Mmm, swarm is not in the official support list, and we are not able to address the issue without the full milvus logs. :(

zspishere commented 11 months ago

@wcollin found the issue in standalone mode, so i think the error occured not depend on the deployment mode. And @wcollin maybe offer the full milvus logs.

shaiktas commented 11 months ago

Hi, i too have the same issue with cluster mode from root coordinator [WARN] [rootcoord/quota_center.go:742] ["failed to get collection rate limit config"] [collectionID=445345169243756901] [error="collection=445345169243756901: collection not found"], not sure is it any config related. Here i am attaching rootcoordinator full start up logs along with error: milvus-rootcoordinatorlogs-failedtogetcollectionratelimitconfig.txt

yanliang567 commented 11 months ago

the warning msg is a bit confusing, @bigsheeper could you please double confirm that? /assign @bigsheeper

xiaofan-luan commented 11 months ago

this seems to be an issue we need to take care of.

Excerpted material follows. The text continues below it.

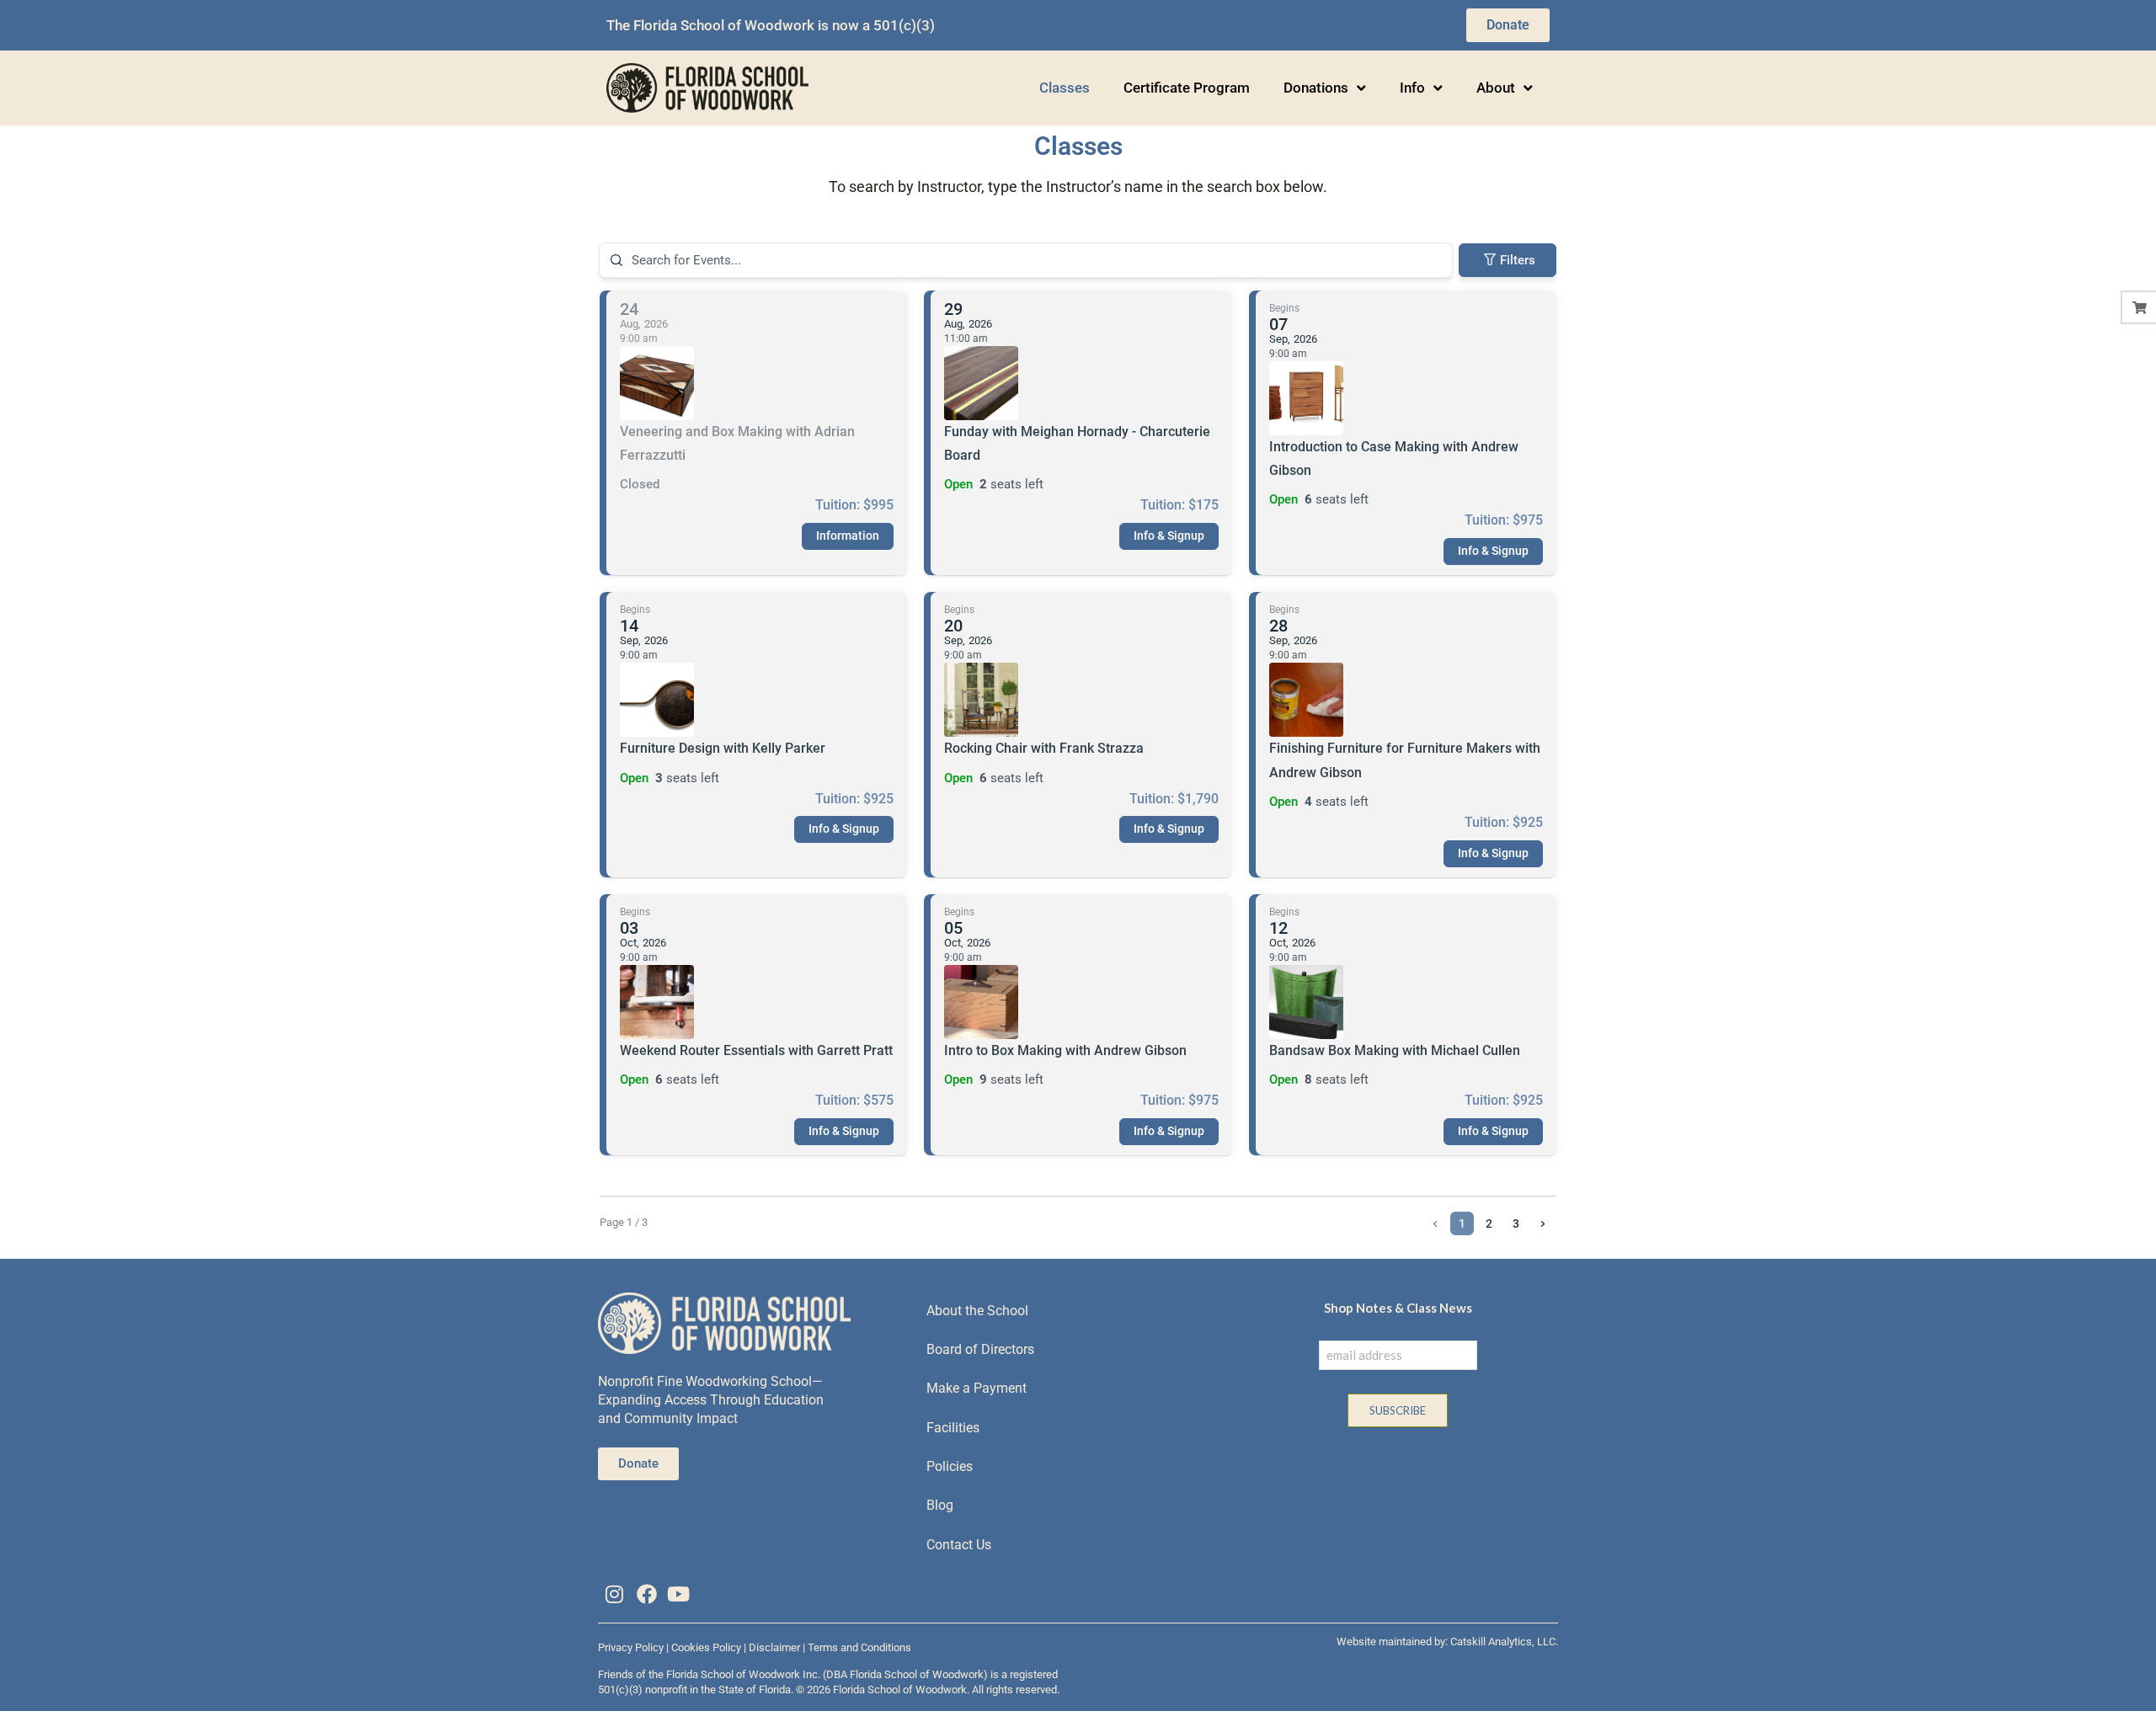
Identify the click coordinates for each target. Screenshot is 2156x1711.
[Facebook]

bigsheeper commented 11 months ago

the warning msg is a bit confusing, @bigsheeper could you please double confirm that? /assign @bigsheeper

This phenomenon occurs solely when collections are dropped in DataNodes or QueryNodes. It is reasonable if this log is printed momentarily (within a span of 1 minute) after the collection has been dropped. Conversely, it is UNreasonable if this log persists for an extended duration (exceeding 10 minutes) after the collection has been dropped, in this case, there is a possibility of the collection leaking in the DataNodes or QueryNodes. @shaiktas @zspishere

bigsheeper commented 11 months ago

I shall enhance this log as it is not config related. You're right, it is confusing. @yanliang567

xiaofan-luan commented 11 months ago

@bigsheeper I think there is leakage somewhere.

Anyone could offer the log if possible?

shaiktas commented 11 months ago

hello @xiaofan-luan @bigsheeper i am not sure which log you are looking, i already attached log in my thread. here is same again.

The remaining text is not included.